Métropolis, Les Temps modernes, 1984, Le meilleur des mondes: nombre d'écrivains ou de cinéastes ont décrit avec une précision parfois clinique le fonctionnement de sociétés complètement dominées par un type organisation réduisant l'homme au simple rang de rouage. Selon Serge Latouche, la période de l'entre-deux guerres fournit également quelques exemples éclairants, avec la mise en place de la chaîne de montage fordiste aux États-Unis, l'installation de la machine de guerre nazie en Allemagne ou celle du socialisme bureaucratique en URSS. Même si ces trois mégamachines n'existent plus aujourd'hui, le système d'organisation mondiale qui s'ébauche actuellement sous le signe de la main invisible semble encore plus terrifiant, à en croire cet économiste.
"Cette machine-univers, d'une ampleur inédite dans l'histoire, n'a plus d'autre but qu'elle-même, tandis que les systèmes précédents servaient certains intérêts, remarque Serge Latouche. L'homme se retrouve emprisonné dans cette horlogerie mécanique où les firmes transnationales géantes, les réseaux mondiaux mettent à leur service syndicats et gouvernements." Il constate ainsi que le consommateur moderne devient toujours plus passif et qu'il suffit d'investir massivement dans la publicité pour le forcer à s'approprier les gadgets les plus inutiles, qu'il s'agisse d'Eurodisney ou de la télévision par câble.
La défaite du politique
Dans ce déchaînement techno-économique où l'expertise
remplace la citoyenneté, que devient l'individu? Serge Latouche observe
un lent glissement des valeurs, comme l'égalité ou la liberté,
qui ont participé à la fondation de la république,
vers de nouveaux crédos techniques tels Internet et l'hyper-sécurité,
exprimée par un foisonnement de caméras de surveillance et
de satellites. Au nom d'un progrès technologique considéré
comme une condition essentielle au bonheur, on détourne le citoyen
de son rôle car il ne dispose plus de tribunes politiques pour débattre
de l'avenir de sa société. Serge Latouche en veut d'ailleurs
pour preuves les échecs des tentatives de moratoire sur la génétique
ou la poursuite de la recherche spatiale.

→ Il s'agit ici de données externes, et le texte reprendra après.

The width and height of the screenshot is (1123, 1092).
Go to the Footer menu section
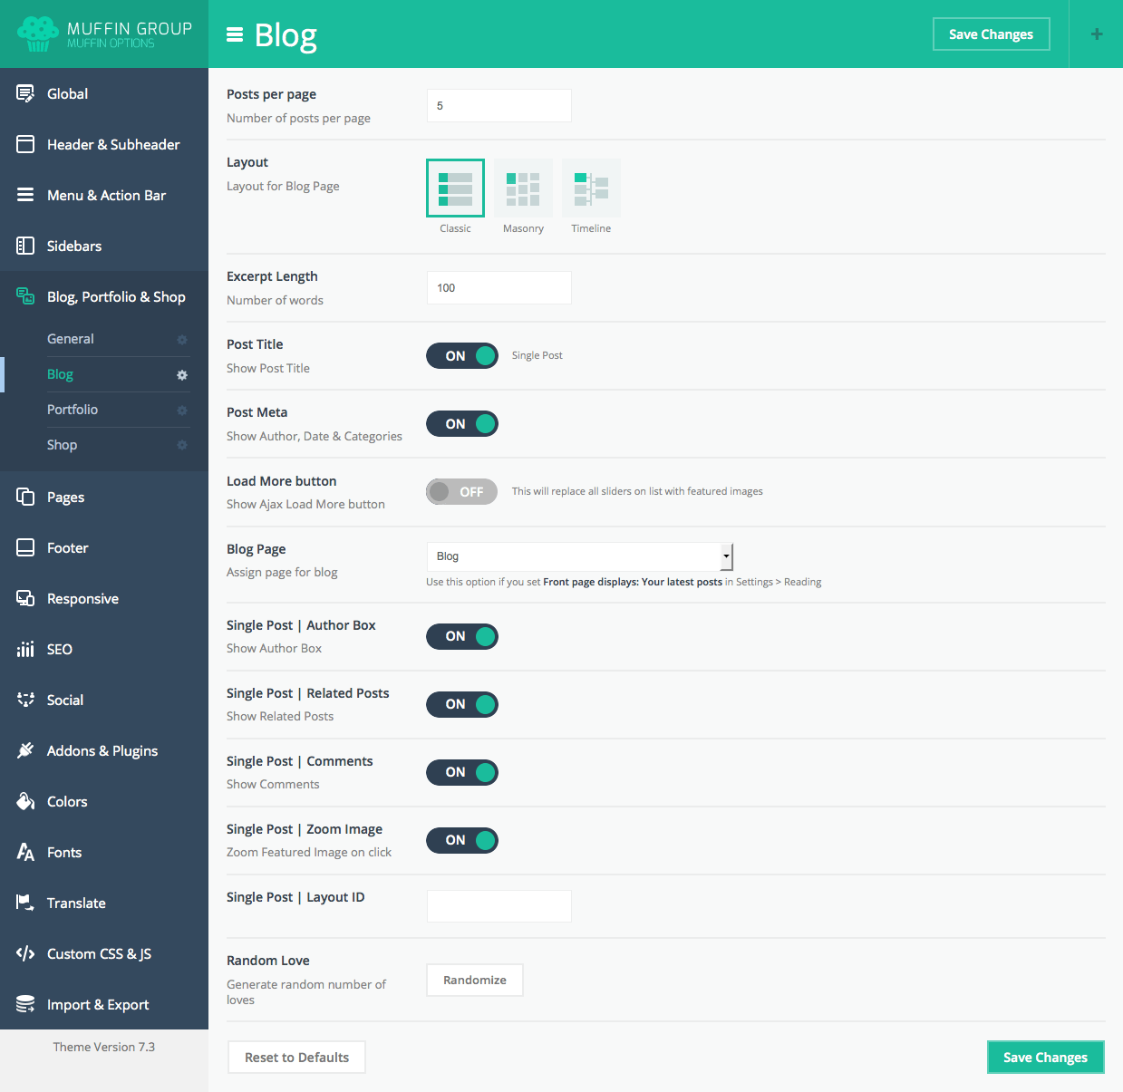coord(68,548)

Cette mégamachine, essentiellement préoccupée par ses propres intérêts, connait également des déchirements intérieurs. Ainsi, les logiques techniques et économiques se télescopent parfois. "Renault a mis au point un moteur de voiture qui ne consomme que deux litres aux 100 kilomètres, précise le conférencier. Mais les enjeux financiers empêchent la commercialisation d'un tel véhicule." Pour bien mesurer l'efficacité économique de certains progrès technologiques, il faudrait également prendre en compte leurs répercussions sur l'environnement, et les écosystèmes. Mais la mégamachine ne se préoccupe ni de la disparition des forêts, ni de l'agrandissement du trou dans la couche d'ozone.
Technique ou culture?
L'introduction sans ménagement d'outils technologiques a également
des effets dévastateurs sur des types d'organisations humaines fondées
jusque-là sur des valeurs plus traditionnelles. "L'Afrique est
devenue depuis quelques années un véritable cimetière
de projets, indique Serge Latouche. Difficile en effet de concilier techniques
traditionnelles et rationnalité économique visant à
soutenir la concurrence." Dès lors, l'expert en développement
se heurte à un problème insoluble. Lorsqu'il tente de comprendre
le fonctionnement de ce genre de société, on lui reproche
de nuire au développement, tandis que s'il ignore l'importance du
facteur culturel le milieu résiste aux tentatives de modernisation.
"Nous sommes engagés dans une impasse, embarqués dans un bolide sans freins, sans pilote, sans marche arrière et qui fonce à toute allure", analyse le conférencier qui refuse toutefois d'appeler un dieu quelconque à l'aide. Selon lui, il faut refuser le règne du technique pour infléchir notre destin et surtout éviter de considérer ce progrès technologique comme une fatalité. Au hasard des catastrophes, comme l'épidémie de la vache folle ou le smog londonien qui a coûté la vie à de nombreuses personnes en décembre 1952, les citoyens prennent conscience des dangers d'un système qui s'impose de plus en plus pour lui-même. Serge Latouche voit d'ailleurs dans les mouvements de défense de consommateurs un moyen priviliégié pour lutter contre les diktats de la mégamachine. L'homme délaissera alors son rôle asservissant de servile rouage pour devenir le grain de sable grippant le subtil mécanisme.